The Darkness of Thoughts
Perhaps it has become a reality in the world of today. That no one country any longer, even the titular head of the free world as the only remaining super-power, is willing to take on the mantle of guide, mentor, supervisor, responsible for the well-being of all other countries. Not that any country ever did other than when it was felt that their interests might be at stake, and if they failed to act to turn events around, they might personally suffer from inaction.Personal national interests as seen in presumed threats to their well-being usually elicited a strong response, from warning rhetoric to outright threats and finally military intervention. It's an awkward position for any country to have to take, to invoke their political/diplomatic power, their great wealth, their large military with its technologically advanced weapons systems. All of which become hugely impressive as a threat to bludgeon those incautious enough to present as annoyances.
There have been and will continue to be bleakly dark areas of the world where tyrants oppress and fail their miserable populations. The world looks on fairly aghast when events such as what occurred in Cambodia, in Rwanda, in Sudan/Darfur, in Democratic Republic of Congo, in Ethiopia, in Bosnia and other unsavoury parts of the world occur, but muscular intervention simply doesn't always occur.
Iran and Iraq fought a long, viciously destructive war against one another. There were no winners but there was a lost generation of young men resulting from the deadly clash. The Arab League did nothing one way or the other. Just as now, while deploring the horrible excesses of the Syrian minority Shia regime against its own population of majority Sunni it fulminates and sits on its oil billions.
Willing to use billions to persuade the West, however, to step in and intervene. The West, having been bitten then stricken often enough before in very similar theatres, demurs. But the posturing goes on. And the truth is, Syrian civilians are squeezed unmercifully between two true evils, each representing rabidly nasty excesses of fanatical Islam; each at war with the other.
Another truth is that the entire Middle East is afflicted with a festering pathology of hatred born of tribal and sectarian dysfunction. Where tolerance is thin on the ground and anger, resentment and anomie is an integral part of the culture, an ancient heritage passed down through the generations. The hatred lies latent for awhile, then a spark lights it into a raging fire of rejection, distemper and vengeance.
Nations that consider themselves to be civil, temperate, moderate, capable of communicating and reaching solutions to impasses, find the destructive impulses that lay so close to the surface of societies that pride themselves on a facade of modernity and moderation, puzzling and threatening to their own state of being. They have attempted in the past, to help bring order and sanity to the chaos that periodically overtakes the Middle East.
And found it wanting, costly, destructive to their own stability and peace of mind. Little wonder that American President Barack Obama has found himself irresolute in the face of the complexities of Middle East dysfunction. Common sense, the wish to bring accord from discord, the reflex of rejecting violence and attempting reasonable debate to bridge a gap between differences work in some societies, fail in others.

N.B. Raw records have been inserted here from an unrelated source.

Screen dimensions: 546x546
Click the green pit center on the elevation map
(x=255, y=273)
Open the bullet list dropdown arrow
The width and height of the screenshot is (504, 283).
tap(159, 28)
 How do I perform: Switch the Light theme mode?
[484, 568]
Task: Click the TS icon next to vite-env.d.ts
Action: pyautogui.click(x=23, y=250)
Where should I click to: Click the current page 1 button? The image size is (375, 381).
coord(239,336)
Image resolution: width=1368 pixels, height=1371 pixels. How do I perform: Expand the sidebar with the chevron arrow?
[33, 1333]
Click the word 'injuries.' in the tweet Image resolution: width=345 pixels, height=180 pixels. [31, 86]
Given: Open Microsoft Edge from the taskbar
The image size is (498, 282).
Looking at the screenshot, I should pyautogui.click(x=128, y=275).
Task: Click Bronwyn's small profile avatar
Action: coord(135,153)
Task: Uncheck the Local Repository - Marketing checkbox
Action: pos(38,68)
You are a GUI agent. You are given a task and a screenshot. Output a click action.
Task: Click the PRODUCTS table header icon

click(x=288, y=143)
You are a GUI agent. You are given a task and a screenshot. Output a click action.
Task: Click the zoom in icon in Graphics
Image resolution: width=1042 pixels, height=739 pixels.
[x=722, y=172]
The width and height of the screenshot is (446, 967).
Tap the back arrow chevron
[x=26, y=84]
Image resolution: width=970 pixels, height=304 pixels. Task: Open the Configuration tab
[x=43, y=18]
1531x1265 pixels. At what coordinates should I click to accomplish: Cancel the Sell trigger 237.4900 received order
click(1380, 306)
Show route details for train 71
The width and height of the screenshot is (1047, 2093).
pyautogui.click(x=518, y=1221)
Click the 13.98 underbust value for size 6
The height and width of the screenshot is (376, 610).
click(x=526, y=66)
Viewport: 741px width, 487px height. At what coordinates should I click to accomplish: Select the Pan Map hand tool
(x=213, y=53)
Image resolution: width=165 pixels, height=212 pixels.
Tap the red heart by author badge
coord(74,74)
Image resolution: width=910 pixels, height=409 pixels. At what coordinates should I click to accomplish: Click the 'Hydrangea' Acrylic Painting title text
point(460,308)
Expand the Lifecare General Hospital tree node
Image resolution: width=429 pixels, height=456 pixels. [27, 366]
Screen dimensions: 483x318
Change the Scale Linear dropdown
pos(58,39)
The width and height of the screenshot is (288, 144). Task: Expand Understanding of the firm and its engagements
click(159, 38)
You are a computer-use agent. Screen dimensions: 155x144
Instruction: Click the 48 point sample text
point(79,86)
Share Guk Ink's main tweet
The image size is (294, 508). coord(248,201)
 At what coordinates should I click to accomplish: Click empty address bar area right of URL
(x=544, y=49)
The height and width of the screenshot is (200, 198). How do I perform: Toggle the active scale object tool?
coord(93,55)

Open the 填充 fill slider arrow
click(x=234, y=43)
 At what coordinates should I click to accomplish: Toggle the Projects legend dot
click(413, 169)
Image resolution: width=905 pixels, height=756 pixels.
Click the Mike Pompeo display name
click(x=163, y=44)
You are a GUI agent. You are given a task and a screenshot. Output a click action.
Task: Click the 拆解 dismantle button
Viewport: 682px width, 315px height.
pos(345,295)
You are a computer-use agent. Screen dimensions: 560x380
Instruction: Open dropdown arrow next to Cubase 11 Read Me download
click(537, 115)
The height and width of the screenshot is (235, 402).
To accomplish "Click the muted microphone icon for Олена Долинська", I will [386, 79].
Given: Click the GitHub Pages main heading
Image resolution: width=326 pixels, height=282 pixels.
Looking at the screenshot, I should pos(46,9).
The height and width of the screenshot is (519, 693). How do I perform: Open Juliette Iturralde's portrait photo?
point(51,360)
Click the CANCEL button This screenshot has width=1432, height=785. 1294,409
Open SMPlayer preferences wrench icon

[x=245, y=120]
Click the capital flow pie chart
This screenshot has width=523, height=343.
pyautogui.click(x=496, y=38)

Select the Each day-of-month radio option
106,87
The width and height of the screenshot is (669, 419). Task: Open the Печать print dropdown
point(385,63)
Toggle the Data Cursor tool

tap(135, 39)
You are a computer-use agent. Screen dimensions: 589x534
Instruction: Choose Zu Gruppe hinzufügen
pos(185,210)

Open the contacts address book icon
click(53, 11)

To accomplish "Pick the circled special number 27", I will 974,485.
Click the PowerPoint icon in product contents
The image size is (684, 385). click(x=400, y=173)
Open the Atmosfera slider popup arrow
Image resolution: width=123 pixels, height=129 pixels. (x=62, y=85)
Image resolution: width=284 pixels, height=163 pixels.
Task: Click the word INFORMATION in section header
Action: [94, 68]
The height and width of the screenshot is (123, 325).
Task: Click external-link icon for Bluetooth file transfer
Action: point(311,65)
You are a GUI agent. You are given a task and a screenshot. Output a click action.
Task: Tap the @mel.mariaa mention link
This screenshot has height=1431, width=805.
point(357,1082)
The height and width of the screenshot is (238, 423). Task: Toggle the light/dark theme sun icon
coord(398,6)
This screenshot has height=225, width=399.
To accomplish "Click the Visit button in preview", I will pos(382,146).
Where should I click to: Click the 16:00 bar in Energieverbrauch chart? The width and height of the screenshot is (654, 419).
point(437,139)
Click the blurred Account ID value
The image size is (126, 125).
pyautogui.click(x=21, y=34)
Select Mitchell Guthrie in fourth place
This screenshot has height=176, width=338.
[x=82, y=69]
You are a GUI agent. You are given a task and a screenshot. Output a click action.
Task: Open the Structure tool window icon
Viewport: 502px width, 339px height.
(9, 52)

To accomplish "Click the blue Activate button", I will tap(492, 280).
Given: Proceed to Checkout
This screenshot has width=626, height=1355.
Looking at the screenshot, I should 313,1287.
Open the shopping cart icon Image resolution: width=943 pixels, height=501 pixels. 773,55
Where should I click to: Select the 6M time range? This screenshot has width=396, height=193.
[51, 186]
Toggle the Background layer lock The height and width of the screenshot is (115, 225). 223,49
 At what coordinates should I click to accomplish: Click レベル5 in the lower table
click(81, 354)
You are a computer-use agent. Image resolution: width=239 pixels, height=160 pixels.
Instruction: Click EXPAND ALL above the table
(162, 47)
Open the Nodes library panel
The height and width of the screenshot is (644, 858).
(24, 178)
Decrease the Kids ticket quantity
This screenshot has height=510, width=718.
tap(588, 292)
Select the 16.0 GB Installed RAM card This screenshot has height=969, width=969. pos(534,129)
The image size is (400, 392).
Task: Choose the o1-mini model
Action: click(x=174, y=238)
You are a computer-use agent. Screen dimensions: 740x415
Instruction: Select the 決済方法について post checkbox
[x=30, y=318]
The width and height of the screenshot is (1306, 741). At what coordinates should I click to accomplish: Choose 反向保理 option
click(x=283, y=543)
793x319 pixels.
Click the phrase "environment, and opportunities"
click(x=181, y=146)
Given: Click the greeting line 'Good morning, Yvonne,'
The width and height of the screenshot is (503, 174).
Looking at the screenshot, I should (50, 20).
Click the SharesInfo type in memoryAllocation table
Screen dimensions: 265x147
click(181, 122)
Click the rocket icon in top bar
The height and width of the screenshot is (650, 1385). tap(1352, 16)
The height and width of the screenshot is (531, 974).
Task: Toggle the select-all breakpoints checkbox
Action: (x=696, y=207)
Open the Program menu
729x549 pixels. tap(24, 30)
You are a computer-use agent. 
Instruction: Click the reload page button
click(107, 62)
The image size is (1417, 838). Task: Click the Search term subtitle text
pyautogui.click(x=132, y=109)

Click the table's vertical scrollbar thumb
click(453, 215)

Tribalism, religious fanaticism, emotional instability, perceptions of honour, gender and minority and religious persecution, all those threads come together to present as a tight skein of social/religious/political failure. When a pack of ravening wild animals is embroiled in a fight to the death, the better part of valour instructs one to avoid confrontations that are certain to result in wholesale annihilation.
In the Middle East as in Afghanistan and Pakistan, and within North Africa where competing tribal interests intersect with a religion whose precepts can be interpreted to legalize, normalize and promote violence in the interests of serving that religion's ultimate goal, no outside force is willing to step forward in self-sacrifice.
Although the warring factions are fully immersed in the glory of self-sacrifice as martyrs to their cause, martyrdom to that cause subsuming non-believers as a symbol of victorious triumph represents an utterly alien and hugely disturbing aspect of minds whose humanity have been twisted beyond rescue. Little wonder President Obama has no wish to assume full and lonely responsibility for action whose outcome is uncertain.
It was his wish, it most certainly was, to become Commander in Chief of the most powerful, wealthy and controversial nation on Earth, but he appears never to have imagined that his capability would face actual empirical trials such as these. Perhaps he believed too much in himself, aided by the presumptuously-early presentation of the Nobel Peace Prize.
Now he is a man who while holding that highest of high offices has committed himself as the arbiter of events beyond anyone's control, suddenly abandons his earlier stated intentions, when it becomes clear that sheer force of mind and statement accomplish nothing when belief and trust in himself has been abandoned and the world sees, senses, smells and recognizes the odour of personal failure.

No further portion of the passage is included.